FAQs: You ask, the PDF/A Competence Center answers
What is PDF/A, what does it have to offer, and how can I best use it? Answers to these and other reader questions dealing with long-term archiving and PDF/A are provided on this page. Do you have a question that is not yet addressed here? Just send us an E-mail using the red “Ask Us About…” button in the right-hand column, and you’ll receive an answer from the experts at the PDF/A Competence Center.
If I have PDF/A, do I no longer need paper copies?
This is a primary goal of PDF/A. Digital documents should remain in electronic format, giving the user a wide range of additional features, e.g. like full-text searching instead of manually looking through paper dossiers or file cards.
Up to now we’ve used “normal” PDF for archiving digital documents. Is this not sufficient? Why is PDF/A better?
PDF/A is a subset of PDF that eliminates certain risks threatening the one-to-one future reproducibility of the content. PDF/A forbids dynamic content to ensure that the user sees the exact same content both today and for years to come. Everything that is required to render the document the exact same way, every time, is contained in the PDF/A file: fonts, colour profiles, images etc. PDF/A is also an ISO standard, guaranteeing that future software generations will know how to open and render PDF/A files.
How does PDF/A compare to ODF (Open Document Format)?
Open Document Format is a file format for office use, based on XML. ODF has some of the good properties also found in PDF/A: the specification is publicly available, it is an international standard (ISO/IEC 26300:2006). However, ODF is not self contained and (currently) nowhere nears as widely distributed as PDF.

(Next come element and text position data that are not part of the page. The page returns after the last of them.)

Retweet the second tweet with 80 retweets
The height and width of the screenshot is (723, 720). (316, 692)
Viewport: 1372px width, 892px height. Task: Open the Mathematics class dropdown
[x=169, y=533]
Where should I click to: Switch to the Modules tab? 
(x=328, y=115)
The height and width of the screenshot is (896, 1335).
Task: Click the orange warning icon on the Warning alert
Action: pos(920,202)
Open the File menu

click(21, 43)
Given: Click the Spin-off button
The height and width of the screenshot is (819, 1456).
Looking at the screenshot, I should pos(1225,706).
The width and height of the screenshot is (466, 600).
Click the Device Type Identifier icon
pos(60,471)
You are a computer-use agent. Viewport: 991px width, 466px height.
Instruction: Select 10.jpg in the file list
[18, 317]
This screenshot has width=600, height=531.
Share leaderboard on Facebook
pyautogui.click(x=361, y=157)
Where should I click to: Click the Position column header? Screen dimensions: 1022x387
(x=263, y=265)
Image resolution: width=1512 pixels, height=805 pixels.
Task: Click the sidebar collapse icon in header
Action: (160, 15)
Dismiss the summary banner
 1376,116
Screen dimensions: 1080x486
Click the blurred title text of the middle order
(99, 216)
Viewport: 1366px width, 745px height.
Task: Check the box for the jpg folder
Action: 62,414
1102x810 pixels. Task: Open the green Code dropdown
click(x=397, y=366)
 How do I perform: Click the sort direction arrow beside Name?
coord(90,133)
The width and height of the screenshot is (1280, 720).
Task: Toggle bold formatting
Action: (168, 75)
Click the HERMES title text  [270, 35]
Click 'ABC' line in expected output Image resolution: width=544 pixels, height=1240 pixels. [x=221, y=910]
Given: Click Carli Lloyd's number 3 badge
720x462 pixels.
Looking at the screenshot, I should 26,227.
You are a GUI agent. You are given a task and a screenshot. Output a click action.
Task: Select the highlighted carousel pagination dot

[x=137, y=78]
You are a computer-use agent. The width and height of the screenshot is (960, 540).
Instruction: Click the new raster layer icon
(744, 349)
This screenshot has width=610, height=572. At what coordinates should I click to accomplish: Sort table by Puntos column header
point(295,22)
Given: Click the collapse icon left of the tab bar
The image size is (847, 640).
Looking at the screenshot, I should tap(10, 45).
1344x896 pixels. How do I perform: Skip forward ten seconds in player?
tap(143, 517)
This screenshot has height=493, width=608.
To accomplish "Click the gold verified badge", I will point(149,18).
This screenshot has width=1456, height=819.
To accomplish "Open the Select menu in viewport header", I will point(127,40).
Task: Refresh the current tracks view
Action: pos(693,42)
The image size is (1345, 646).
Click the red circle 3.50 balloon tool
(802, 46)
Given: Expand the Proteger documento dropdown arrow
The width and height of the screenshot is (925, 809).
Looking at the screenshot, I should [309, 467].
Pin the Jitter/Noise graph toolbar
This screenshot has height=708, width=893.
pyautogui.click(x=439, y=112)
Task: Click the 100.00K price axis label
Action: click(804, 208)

How does PDF/A fare with respect to corruption?
PDF/A fares just as well as any other file format. More commonly, the data medium itself (CD-ROM, hard disk, etc.) is the reason that files cannot be read, and not the file format.
Are PowerPoint files good candidates for converting to PDF/A?
Yes. You might however have to take into consideration certain preparatory steps, for example ensuring that annotations are also carried over into the PDF/A file.
Can PDF/A files contain copyright information, like TIFF can?
Yes. PDF/A gives you the possibility to save various different metadata (for example the copyright) in the document. Extensible Metadata Platform (XMP), a technology that unifies different metadata methods, is used for the metadata in a PDF/A file.
How are PDF/A and PDF/X related to each other? Is PDF/A a subset of PDF/X, or do the two standards just overlap? If I have a PDF/A file, what is missing to make it PDF/X?
The PDF/A and PDF/X standard were created by the ISO such that they are to a great extent compatible with each other, i.e. a PDF file can be both PDF/A and PDF/X conforming.
The most important differences are:
PDF/A does not require the following aspects that are mandatory in PDF/X, or least are very prevalent:
- Information about page geometry
- Overfill settings
- Trapping annotations
PDF/A has additional requirements for metadata not found in PDF/X-1a and PDF/X-3:
- if certain metadata is contained in the “Document Information”, it must also be included in the XMP metadata in an equivalent manner
PDF/X-1 and PDF/X-3, on the other hand, forbid certain elements that are permitted in PDF/A:
- Comments and form fields in the printable area of a page
- JBIG2 (Bitmap compression method)
In addition, PDF/A does not require that fonts for “invisible” text be embedded (commonly used with scanned pages that have an invisible text from an OCR text recognition placed over them). PDF/X requires all font to be embedded, even for invisible text.
There is another important difference with respect to the so-called OutputIntent:
- An OutputIntent indicates for which output purpose a PDF file was created (e.g. a specific print process like sheet offset on coated paper)
- PDF/X requires that an OutputIntent always be present
- With PDF/X, an OutputIntent must refer to output conditions for printing
- An OutputIntent is not mandatory with PDF/A, it is only required if device dependent process colour spaces are used, for example DeviceCMYK or DeviceRGB. The OutputIntent then provides a colour characterization of the device-dependent colour information.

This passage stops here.